The Angio-MR sequence of the intracranial arterial circle focussed on Willis Polygon branches and on the main artery ramifications, has not revealed pathological findings, taking into consideration the resolution limits inherent to the methodology itself.”

Following these medical tests, the patient underwent a neurological examination, carrying out examinations (evoked potentials, blood tests but no CSF tests) that have excluded a demyelinating disease. The neurologist has expressed, therefore, the opinion that the encephalic lesion at issue is to be interpreted as a tumoral lesion even though of non-aggressive nature. This opinion is supported by the fact that the lesion has enlarged during the last 4 years and this would justify, according to the neurologist, the headache worsening.

The patient was sent to neurosurgery hospital where the doctors, who assessed her conditions, were very evasive and did not give any importance to the encephalic lesion detected by the NMR. They only confirmed a follow-up after 6 months since they believe that, as the two NMRs were carried out with two different machineries, they are not comparable.

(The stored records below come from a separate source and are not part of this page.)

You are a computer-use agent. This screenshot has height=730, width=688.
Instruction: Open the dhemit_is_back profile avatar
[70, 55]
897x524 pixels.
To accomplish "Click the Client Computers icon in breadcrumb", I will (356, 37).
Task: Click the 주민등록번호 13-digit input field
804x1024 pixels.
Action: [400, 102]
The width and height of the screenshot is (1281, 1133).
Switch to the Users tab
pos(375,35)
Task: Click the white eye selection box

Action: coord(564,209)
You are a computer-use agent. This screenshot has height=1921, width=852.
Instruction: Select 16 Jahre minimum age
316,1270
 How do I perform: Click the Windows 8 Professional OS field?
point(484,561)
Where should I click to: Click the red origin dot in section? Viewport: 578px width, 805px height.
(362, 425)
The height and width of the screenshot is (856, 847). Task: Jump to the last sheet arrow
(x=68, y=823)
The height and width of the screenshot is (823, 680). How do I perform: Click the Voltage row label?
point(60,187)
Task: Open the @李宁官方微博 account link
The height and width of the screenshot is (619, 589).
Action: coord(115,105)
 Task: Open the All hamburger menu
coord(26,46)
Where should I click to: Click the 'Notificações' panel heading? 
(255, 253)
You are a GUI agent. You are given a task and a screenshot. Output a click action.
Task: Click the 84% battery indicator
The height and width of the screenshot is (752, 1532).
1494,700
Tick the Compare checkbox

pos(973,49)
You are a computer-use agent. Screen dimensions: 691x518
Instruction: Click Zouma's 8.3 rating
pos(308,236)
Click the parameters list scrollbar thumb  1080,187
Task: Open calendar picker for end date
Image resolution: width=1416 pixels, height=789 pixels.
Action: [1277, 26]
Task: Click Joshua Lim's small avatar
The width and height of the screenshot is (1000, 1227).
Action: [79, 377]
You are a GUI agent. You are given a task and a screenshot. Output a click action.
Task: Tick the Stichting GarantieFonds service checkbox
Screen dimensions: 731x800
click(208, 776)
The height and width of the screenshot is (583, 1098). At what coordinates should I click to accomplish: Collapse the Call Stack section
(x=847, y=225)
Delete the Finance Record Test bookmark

In the meantime, the neurologist prescribed Laroxyl 40 mg (5 drops in the evening) and Synflex 550 mg when needed (the patient informs us that for 20 years she has taken many drugs to heal her cluster headache) without any relief until now.
 

Medical opinion

This patient has been suffering from cluster headache (CH) for the last 20 years. For the last 1.5 years it has been transformed from an episodic form to a chronic one.

The first question that should be raised is the association between the CH and the brain lesion demonstrated by the MRI. Almost all of the CH cases are primary only few reports demonstrate structural lesions such as large brain aneurysms and vascular malformations, pituitary macroadenomas, and brain stem lesions. Since the patient has been suffering from CH for the last 20 years and the brain lesion is hemispheric and has no mass effect I don't believe that there is any association between this lesion and the CH as well as the fact that it has been turned into a chronic form.

As for treatment, we are dealing with a chronic form of CH so there are several possibilities:
1. Medical treatment: this may include T. Verapamil 240-480 mg /day ,T.Lithium carbonate 300mg X2, T. Cafergot X 1 to be given in parallel.
    One can use Valproate, Topiramate, Melatonin or Botulinium toxin.
2. Occipital stimulation: Recently, pacing the occipital nerve bilaterally has shown good results in chronic CH and should be suggested if medical treatment fails or side effects are serious.

Since the periventricular lesion is a very slow growing tumor that has no mass effect and no focal neurological signs I suggest MRI follow up half yearly.

Chronic CH is sometimes therapy resistant and should be treated according to the clinical reaction. Steroids can be used at certain points for short periods to alleviate the burden of pain. Triptans especially Narapriptan can be used as well for prevention.

Regarding prognosis chronic CH is a chronic state and demands daily medical treatment for long periods.